TESTO ESTRATTO:
------

Il presidente USA non cambia idea, ma in tutto il pianeta continuano a essere pubblicati studi dal contenuto preoccupante

C.Alessandro MauceribyC.Alessandro Mauceri
Ambiente: Donald Trump, tra cambiamenti climatici e veti
Time: 5 mins read

Il presidente degli USA Donald Trump pare non voler cambiare la propria decisione di non rispettare gli accordi di Parigi sottoscritti e ratificati dal suo predecessore Barak Obama (incurante del fatto che l’iter per far ciò richiederebbe diversi anni per essere completato). Intanto, però, in tutto il pianeta continuano ad essere pubblicati studi che, non solo confermano che la causa dei cambiamenti climatici non è dovuta principalmente a fenomeni naturali (come pure avevano cercato di ribadire blasonati scienziati come Zichichi e perfino il già premio Nobel Rubbia), ma che anzi la situazione potrebbe essere addirittura peggiore di quanto si credeva.

Uno studio appena pubblicato e realizzato dai ricercatori di 13 agenzie federali americane ha confermato che, anche negli USA, le conseguenze del surriscaldamento globale sono evidenti:  i ricercatori affermano che dal 1880 al 2015 l’innalzamento delle temperature è stato di 1,6 gradi Fahrenheit (quasi 1 grado centigrado). Ma la cosa più rilevante è che è stato conseguenza dell’azione dell’uomo. Secondo il rapporto “ci sono evidenze che dimostrano come le attività umane, specialmente le emissioni di gas serra, sono le principali responsabili per i cambiamenti climatici rilevati nell’era industriale. Non ci sono altre spiegazioni alternative, non si tratta di cicli naturali che possano spiegare questi cambiamenti climatici”.

------

(Una serie di voci)
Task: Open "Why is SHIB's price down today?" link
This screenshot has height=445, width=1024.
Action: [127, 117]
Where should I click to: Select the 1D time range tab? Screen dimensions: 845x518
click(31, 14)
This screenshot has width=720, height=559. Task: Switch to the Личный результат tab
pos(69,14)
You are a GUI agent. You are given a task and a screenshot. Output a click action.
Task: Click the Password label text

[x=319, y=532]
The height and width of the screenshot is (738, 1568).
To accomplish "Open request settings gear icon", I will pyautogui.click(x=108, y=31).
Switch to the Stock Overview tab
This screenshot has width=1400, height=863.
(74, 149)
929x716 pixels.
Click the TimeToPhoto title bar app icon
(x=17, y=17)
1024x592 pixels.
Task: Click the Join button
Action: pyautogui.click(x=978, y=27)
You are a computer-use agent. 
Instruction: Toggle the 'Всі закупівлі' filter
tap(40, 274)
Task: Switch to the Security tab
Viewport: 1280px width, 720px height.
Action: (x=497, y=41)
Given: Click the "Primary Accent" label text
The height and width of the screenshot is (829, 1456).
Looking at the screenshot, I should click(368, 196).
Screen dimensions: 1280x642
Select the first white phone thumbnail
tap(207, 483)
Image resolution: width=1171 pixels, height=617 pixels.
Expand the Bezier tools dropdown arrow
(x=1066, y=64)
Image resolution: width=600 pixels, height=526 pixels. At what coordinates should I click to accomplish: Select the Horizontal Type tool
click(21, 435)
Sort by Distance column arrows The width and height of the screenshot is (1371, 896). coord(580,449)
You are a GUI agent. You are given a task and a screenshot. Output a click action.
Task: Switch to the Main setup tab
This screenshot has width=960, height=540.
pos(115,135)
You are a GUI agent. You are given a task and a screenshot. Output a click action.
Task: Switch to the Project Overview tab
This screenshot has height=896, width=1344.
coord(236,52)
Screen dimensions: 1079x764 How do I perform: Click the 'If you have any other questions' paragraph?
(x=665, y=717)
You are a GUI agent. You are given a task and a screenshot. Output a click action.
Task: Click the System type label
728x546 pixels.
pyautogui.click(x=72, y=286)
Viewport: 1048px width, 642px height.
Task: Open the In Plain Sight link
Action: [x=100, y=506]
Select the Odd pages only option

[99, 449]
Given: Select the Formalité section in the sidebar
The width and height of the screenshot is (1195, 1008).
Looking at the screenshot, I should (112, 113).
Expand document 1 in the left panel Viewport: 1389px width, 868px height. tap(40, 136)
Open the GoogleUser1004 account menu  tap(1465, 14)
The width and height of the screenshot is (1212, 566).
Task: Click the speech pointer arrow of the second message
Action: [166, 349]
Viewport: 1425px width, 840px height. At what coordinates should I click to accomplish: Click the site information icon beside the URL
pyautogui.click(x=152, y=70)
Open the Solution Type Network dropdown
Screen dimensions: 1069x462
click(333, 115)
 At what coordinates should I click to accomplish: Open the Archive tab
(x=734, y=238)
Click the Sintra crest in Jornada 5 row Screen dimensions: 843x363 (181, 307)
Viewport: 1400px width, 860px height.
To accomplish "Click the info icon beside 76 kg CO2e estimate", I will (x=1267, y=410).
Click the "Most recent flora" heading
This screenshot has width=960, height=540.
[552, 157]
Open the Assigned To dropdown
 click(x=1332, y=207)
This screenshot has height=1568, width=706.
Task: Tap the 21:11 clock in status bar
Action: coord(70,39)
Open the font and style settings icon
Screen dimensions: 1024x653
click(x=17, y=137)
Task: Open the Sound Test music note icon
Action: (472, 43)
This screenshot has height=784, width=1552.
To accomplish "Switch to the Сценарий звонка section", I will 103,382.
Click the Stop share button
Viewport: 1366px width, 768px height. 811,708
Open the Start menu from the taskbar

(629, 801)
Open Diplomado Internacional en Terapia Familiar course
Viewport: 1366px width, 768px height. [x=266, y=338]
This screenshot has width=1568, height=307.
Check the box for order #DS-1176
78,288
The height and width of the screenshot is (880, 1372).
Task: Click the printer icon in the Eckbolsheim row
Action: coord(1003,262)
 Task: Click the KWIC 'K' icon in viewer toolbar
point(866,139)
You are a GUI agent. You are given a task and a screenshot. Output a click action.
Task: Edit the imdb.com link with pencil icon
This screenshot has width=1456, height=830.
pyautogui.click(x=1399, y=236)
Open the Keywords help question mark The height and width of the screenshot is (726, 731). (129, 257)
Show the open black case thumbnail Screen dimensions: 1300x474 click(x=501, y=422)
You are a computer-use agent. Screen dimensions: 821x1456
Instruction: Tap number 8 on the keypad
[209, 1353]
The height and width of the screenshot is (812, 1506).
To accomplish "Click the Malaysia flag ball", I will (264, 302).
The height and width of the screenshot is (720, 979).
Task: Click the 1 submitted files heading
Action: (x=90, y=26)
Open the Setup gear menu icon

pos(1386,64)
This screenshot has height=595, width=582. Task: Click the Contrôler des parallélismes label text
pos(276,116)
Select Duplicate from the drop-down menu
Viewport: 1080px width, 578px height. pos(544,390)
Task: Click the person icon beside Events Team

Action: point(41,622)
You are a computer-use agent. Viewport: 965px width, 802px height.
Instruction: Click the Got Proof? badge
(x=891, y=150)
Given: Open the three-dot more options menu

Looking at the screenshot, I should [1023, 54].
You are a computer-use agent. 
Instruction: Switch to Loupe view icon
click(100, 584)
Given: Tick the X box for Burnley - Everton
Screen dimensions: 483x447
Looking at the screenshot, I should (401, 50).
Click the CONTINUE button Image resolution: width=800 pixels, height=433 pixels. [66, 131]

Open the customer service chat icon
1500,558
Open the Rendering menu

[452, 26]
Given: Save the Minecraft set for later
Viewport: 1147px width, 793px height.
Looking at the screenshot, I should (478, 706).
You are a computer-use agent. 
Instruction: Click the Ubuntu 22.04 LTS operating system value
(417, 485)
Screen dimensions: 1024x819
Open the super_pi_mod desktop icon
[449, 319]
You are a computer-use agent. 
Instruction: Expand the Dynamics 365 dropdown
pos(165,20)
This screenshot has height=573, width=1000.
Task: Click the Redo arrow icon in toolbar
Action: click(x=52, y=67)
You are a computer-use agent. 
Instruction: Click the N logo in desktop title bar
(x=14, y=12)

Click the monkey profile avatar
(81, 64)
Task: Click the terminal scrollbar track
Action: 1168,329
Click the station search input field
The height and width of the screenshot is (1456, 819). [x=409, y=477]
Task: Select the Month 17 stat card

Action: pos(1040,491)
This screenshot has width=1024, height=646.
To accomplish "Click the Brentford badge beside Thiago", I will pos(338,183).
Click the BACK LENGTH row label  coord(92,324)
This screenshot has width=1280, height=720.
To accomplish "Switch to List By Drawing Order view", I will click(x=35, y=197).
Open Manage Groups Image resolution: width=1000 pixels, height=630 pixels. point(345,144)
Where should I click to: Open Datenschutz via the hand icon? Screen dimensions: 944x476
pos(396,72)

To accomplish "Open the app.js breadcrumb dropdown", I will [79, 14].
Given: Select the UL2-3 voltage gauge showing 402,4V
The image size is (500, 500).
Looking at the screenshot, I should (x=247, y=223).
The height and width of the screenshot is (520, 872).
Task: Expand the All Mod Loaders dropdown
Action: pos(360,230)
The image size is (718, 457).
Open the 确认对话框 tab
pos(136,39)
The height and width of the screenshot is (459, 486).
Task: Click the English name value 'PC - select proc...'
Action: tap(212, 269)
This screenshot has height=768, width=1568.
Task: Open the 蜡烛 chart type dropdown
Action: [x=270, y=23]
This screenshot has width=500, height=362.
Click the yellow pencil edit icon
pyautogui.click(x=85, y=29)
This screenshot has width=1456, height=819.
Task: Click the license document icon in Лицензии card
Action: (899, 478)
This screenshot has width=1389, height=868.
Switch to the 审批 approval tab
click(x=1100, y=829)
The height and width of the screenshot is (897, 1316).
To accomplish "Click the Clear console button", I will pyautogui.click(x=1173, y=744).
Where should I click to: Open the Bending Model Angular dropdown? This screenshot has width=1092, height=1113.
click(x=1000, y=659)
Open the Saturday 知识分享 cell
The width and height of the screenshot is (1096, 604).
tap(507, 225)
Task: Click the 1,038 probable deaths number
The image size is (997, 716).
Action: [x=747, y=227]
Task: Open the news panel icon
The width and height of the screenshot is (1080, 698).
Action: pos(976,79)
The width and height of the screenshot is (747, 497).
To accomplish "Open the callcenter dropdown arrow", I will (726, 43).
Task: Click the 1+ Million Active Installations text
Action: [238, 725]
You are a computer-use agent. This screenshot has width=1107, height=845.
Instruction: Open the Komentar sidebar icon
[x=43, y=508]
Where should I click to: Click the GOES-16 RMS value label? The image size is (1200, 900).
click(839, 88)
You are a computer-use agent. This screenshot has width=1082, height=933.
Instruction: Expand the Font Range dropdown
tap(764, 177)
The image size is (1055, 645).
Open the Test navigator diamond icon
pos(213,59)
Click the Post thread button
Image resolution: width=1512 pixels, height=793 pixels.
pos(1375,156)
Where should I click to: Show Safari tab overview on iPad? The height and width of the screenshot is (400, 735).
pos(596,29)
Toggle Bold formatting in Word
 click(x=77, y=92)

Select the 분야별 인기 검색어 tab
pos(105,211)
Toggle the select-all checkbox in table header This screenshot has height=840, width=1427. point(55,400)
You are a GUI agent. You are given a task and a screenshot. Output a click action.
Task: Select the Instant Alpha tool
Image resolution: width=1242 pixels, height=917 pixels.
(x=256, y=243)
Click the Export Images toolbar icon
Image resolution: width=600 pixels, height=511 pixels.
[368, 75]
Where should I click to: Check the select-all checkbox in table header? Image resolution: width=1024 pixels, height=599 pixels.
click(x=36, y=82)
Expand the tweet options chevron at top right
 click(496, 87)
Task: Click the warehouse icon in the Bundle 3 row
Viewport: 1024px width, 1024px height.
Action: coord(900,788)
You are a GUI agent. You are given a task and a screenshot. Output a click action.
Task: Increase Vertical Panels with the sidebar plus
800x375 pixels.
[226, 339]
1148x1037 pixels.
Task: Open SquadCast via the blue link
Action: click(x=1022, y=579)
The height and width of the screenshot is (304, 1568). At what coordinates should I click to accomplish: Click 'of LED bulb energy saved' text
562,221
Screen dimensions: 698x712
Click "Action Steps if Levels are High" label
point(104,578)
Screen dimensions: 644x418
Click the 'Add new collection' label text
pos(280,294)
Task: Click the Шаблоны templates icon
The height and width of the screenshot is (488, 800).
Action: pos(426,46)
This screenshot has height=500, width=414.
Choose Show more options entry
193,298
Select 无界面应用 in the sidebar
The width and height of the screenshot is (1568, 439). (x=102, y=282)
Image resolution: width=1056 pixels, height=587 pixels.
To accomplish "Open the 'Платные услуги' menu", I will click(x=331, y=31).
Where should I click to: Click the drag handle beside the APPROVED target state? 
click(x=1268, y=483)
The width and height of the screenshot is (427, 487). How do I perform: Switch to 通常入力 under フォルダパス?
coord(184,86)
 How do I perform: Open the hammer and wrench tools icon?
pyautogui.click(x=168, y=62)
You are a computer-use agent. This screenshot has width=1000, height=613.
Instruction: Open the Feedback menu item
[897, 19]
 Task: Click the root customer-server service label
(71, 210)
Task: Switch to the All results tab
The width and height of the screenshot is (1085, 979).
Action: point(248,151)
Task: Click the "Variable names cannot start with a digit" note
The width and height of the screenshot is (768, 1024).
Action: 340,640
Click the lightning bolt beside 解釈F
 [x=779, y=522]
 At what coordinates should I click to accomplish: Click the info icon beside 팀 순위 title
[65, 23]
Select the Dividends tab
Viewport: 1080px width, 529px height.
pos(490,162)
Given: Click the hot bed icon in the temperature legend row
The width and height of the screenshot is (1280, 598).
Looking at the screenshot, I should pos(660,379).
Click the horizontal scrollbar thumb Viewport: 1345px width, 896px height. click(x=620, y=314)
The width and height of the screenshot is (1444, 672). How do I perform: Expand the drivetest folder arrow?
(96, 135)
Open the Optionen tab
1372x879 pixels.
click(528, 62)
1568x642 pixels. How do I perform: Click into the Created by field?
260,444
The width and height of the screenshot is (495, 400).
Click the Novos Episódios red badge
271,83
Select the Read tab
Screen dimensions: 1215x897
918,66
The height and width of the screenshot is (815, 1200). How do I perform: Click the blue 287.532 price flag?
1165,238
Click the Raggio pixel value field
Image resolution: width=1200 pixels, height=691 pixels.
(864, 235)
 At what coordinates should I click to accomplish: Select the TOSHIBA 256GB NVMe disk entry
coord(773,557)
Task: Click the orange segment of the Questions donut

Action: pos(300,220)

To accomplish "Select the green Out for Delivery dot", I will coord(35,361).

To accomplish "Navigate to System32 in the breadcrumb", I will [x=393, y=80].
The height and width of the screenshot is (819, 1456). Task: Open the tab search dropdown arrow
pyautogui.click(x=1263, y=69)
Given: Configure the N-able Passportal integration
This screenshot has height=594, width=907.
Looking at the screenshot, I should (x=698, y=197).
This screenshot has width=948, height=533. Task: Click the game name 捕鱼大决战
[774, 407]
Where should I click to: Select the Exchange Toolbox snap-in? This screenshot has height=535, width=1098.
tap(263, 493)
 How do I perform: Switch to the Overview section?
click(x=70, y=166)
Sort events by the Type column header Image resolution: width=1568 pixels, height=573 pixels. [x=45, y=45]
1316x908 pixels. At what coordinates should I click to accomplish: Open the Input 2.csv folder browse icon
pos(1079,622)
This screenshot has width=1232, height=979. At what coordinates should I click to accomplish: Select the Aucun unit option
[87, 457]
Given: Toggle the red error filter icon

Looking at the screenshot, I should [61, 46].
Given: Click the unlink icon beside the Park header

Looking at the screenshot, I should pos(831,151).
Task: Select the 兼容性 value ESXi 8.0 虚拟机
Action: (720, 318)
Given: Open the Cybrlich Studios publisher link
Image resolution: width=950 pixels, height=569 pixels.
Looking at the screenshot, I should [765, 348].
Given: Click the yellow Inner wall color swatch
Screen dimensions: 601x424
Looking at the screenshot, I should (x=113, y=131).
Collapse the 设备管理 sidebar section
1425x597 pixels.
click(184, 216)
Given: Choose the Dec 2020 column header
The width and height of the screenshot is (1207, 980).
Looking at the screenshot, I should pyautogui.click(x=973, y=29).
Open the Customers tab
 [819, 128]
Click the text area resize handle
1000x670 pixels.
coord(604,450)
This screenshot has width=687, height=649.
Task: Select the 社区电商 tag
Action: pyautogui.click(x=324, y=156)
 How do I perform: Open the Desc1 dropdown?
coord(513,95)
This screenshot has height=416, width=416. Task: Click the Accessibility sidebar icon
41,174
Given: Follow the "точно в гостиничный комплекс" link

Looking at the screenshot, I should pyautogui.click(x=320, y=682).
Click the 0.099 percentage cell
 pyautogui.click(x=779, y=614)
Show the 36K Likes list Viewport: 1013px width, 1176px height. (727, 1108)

------

I TUOI COMPITI:
- a) Nel testo su Trump e i cambiamenti climatici, quante agenzie federali americane hanno realizzato lo studio citato?
- b) Prosegui il testo su Trump e i cambiamenti climatici a partire dall'ultima frase riportata.

RISPOSTE PER COMPITO:
- a) Tredici agenzie federali americane.

- b)
Come previsto [e come abbiamo ribadito anche nel nostro ultimo libro Guerra all’Acqua, n.d.r.], le cause “naturali” citate da Trump e dai suoi fedeli appena nominati alla guida dell’EPA non hanno alcuna giustificazione scientifica: il riscaldamento globale temporaneo causato da El Niño è terminato un anno fa. Invece il clima anche nel  2017 si sta rivelando incredibilmente caldo: secondo la National Oceanic and atmospheric administration Usa (Noaa), la prima metà del 2017 è stato il periodo gennaio-giugno  più caldo dopo il primo semestre del 2016 (che però era stato interessato da un  El Niño “mostro”, uno dei più forti ed estesi mai registrati). In una e-mail inviata a ThinkProgress il climatologo Michael Mann ha ripetuto: “Come se non fosse abbastanza sconvolgente vedere tre anni consecutivi di record mondiali, nel 2014, 2015 e 2016, per la prima volta stiamo ora vedendo temperature vicine al record anche in assenza del contributo di El Nino del quale ha beneficiato il record dell’anno precedente”. Altrettanto sorpresa Ahira Sanchez-Lugo, climatologa della Noaa:  “Dopo il declino del forte El Niño, mi aspettavo che i valori calassero un po’…. Quest’anno è stato estremamente sorprendente”. “Il fatto che si raggiungano continui record del riscaldamento climatico è una prova di quanto le temperature siano state influenzate dall’accumulo di gas serra legati all’uso di combustibili fossili”.

Un utilizzo smodato e scriteriato di combustibili fossili che potrebbe avere effetti devastanti nel medio periodo. Solo pochi giorni fa la Banca asiatica per lo sviluppo ha pubblicato un rapporto dal titolo “A Region at Risk: the Human Dimensions of Climate Change in Asia and the Pacific” nel quale si prevede che, per i paesi asiatici e per quelli che affacciano sul Pacifico, gli effetti dovuti al riscaldamento globale saranno devastanti: il numero di persone costrette ad abbandonare le loro case potrebbe raggiungere la cifra impressionate di un miliardo. Secondo lo studio, è possibile attendersi un aumento delle temperature non di un grado e mezzo ma di ben 6 gradi Celsius rispetto ai tempi pre-industriali (per alcune parti dell’Asia e del Pacifico entro il 2100). Aumenti che avrebbero drastiche conseguenze sui sistemi meteorologici, sull’agricoltura e sulla pesca. E di conseguenza sulla biodiversità, sul commercio e sullo sviluppo urbano.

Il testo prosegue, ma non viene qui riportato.